WHAT THE TASK REQUIRES: Find "Viewport: 1740px width, 821px height." and "Task: Click the user icon in the second row" in the records below. Copy the lines holding them and every line between, exactly, and no others.

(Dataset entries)

··········

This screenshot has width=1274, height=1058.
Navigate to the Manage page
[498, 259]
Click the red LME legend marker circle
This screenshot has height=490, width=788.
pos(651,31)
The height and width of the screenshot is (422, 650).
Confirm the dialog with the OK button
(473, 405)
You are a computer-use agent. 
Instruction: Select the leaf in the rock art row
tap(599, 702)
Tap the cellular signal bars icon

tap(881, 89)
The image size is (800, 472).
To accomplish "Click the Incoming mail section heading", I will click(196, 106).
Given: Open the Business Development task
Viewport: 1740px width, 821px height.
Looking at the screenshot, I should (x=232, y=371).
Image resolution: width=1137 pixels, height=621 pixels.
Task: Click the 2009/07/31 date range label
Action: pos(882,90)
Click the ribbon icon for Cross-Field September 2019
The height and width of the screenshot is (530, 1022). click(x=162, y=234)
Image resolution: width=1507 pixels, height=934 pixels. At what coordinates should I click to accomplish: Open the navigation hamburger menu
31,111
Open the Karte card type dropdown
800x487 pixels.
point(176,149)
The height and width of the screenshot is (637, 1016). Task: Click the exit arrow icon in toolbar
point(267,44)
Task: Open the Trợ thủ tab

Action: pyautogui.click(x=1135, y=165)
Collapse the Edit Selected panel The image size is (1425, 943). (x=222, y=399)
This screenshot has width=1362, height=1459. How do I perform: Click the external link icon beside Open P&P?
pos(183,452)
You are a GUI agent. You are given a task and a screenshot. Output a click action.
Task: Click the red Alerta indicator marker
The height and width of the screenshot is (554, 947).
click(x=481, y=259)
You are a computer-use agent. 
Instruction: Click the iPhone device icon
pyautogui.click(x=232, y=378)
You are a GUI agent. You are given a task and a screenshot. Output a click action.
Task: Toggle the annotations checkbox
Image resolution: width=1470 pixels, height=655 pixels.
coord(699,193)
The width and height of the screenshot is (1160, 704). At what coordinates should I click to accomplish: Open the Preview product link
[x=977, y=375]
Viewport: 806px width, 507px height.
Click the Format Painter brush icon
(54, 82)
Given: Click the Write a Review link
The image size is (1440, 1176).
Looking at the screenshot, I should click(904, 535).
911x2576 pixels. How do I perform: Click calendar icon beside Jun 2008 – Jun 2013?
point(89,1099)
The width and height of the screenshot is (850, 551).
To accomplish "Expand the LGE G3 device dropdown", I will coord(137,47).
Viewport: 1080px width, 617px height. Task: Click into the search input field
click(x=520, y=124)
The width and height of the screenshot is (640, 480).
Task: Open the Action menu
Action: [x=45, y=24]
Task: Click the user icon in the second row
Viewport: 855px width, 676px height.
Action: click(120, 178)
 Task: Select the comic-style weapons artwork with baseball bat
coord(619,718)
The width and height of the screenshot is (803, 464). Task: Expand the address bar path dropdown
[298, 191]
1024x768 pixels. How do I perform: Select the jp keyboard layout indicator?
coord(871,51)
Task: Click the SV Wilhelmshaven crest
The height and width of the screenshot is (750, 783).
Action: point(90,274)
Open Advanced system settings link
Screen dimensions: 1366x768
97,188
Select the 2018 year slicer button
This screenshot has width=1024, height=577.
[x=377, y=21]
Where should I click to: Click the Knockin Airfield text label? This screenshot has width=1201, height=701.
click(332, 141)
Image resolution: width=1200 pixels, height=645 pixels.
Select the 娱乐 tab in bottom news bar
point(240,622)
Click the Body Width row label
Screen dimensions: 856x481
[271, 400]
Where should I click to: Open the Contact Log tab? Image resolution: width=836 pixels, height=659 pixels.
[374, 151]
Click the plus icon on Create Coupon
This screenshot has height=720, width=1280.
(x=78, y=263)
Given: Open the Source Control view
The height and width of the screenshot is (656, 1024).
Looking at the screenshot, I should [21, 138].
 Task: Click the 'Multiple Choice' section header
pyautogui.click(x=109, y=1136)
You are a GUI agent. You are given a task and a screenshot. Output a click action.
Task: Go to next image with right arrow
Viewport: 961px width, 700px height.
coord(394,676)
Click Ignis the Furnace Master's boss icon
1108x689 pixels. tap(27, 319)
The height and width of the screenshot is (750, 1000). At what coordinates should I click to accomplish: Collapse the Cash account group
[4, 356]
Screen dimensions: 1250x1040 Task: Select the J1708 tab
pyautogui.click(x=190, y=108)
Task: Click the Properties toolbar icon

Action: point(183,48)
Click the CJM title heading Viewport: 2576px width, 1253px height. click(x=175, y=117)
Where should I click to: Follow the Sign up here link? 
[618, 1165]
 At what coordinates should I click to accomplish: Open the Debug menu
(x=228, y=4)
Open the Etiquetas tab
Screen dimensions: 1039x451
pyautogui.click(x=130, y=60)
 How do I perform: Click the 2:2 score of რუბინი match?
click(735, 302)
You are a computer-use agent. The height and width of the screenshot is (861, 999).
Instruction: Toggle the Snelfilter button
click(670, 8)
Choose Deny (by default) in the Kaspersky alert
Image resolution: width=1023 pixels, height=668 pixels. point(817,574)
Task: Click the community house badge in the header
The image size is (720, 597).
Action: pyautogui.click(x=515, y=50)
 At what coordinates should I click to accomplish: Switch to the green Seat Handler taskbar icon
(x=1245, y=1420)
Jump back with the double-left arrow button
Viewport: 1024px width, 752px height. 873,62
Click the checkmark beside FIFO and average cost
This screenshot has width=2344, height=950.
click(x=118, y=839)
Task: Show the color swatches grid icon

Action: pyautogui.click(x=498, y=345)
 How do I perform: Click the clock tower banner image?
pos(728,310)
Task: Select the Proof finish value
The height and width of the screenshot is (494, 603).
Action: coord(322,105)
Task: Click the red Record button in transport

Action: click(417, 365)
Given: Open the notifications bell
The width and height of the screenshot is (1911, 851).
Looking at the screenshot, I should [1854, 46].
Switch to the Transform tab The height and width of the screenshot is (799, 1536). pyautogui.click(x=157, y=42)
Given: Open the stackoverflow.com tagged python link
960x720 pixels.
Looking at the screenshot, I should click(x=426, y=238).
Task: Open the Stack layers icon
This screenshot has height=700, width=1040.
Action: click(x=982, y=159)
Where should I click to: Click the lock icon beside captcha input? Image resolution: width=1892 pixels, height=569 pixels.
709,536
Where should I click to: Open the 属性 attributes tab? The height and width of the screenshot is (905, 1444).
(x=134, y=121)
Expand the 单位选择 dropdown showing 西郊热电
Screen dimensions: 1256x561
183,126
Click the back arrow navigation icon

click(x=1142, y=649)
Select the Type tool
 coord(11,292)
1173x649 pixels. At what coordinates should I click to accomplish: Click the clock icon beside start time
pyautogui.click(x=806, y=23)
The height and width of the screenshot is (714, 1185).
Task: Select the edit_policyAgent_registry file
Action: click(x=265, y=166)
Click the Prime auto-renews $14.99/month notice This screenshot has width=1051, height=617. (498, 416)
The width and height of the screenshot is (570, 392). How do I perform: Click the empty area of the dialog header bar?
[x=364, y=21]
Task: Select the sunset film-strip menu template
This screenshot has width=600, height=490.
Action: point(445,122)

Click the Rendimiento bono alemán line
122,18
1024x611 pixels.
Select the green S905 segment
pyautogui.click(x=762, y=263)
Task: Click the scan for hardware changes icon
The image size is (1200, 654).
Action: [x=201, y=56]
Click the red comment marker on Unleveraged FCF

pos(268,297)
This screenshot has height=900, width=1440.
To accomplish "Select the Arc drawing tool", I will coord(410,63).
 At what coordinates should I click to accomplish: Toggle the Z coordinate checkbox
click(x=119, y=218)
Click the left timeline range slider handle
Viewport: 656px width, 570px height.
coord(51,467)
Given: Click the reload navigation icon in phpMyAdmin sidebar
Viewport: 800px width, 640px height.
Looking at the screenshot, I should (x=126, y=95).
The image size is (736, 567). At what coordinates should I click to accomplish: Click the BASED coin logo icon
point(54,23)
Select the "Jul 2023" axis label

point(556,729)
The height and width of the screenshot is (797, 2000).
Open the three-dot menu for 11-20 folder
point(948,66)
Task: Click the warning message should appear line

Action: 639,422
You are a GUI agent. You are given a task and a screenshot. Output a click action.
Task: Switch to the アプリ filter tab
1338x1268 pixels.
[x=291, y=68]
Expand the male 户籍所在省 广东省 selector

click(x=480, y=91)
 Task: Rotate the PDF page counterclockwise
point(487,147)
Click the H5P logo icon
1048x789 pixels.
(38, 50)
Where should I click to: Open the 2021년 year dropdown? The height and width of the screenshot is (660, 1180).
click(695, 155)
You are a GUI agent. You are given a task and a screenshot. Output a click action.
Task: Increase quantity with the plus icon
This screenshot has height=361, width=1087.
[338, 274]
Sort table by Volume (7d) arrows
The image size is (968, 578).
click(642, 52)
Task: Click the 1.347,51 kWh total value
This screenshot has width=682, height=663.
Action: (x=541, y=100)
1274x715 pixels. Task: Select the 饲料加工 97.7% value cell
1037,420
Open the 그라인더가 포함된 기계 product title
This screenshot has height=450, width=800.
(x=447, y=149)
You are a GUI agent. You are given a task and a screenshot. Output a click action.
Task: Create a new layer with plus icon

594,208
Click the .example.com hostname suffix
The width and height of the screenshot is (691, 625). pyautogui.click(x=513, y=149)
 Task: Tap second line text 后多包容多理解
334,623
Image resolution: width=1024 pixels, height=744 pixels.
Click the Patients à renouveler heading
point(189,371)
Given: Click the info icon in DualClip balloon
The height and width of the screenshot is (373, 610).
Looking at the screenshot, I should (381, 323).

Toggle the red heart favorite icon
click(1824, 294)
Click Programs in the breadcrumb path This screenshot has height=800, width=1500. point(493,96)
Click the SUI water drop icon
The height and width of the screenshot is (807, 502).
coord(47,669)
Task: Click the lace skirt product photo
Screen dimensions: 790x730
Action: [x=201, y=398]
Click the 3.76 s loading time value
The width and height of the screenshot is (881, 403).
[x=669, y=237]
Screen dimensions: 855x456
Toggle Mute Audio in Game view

··········

RESULT OF THE EXERCISE:
Viewport: 1740px width, 821px height.
Looking at the screenshot, I should (x=232, y=371).
Image resolution: width=1137 pixels, height=621 pixels.
Task: Click the 2009/07/31 date range label
Action: pos(882,90)
Click the ribbon icon for Cross-Field September 2019
The height and width of the screenshot is (530, 1022). click(x=162, y=234)
Image resolution: width=1507 pixels, height=934 pixels. At what coordinates should I click to accomplish: Open the navigation hamburger menu
31,111
Open the Karte card type dropdown
800x487 pixels.
point(176,149)
The height and width of the screenshot is (637, 1016). Task: Click the exit arrow icon in toolbar
point(267,44)
Task: Open the Trợ thủ tab

Action: pyautogui.click(x=1135, y=165)
Collapse the Edit Selected panel The image size is (1425, 943). (x=222, y=399)
This screenshot has width=1362, height=1459. How do I perform: Click the external link icon beside Open P&P?
pos(183,452)
You are a GUI agent. You are given a task and a screenshot. Output a click action.
Task: Click the red Alerta indicator marker
The height and width of the screenshot is (554, 947).
click(x=481, y=259)
You are a computer-use agent. 
Instruction: Click the iPhone device icon
pyautogui.click(x=232, y=378)
You are a GUI agent. You are given a task and a screenshot. Output a click action.
Task: Toggle the annotations checkbox
Image resolution: width=1470 pixels, height=655 pixels.
coord(699,193)
The width and height of the screenshot is (1160, 704). At what coordinates should I click to accomplish: Open the Preview product link
[x=977, y=375]
Viewport: 806px width, 507px height.
Click the Format Painter brush icon
(54, 82)
Given: Click the Write a Review link
The image size is (1440, 1176).
Looking at the screenshot, I should click(904, 535).
911x2576 pixels. How do I perform: Click calendar icon beside Jun 2008 – Jun 2013?
point(89,1099)
The width and height of the screenshot is (850, 551).
To accomplish "Expand the LGE G3 device dropdown", I will coord(137,47).
Viewport: 1080px width, 617px height. Task: Click into the search input field
click(x=520, y=124)
The width and height of the screenshot is (640, 480).
Task: Open the Action menu
Action: [x=45, y=24]
Task: Click the user icon in the second row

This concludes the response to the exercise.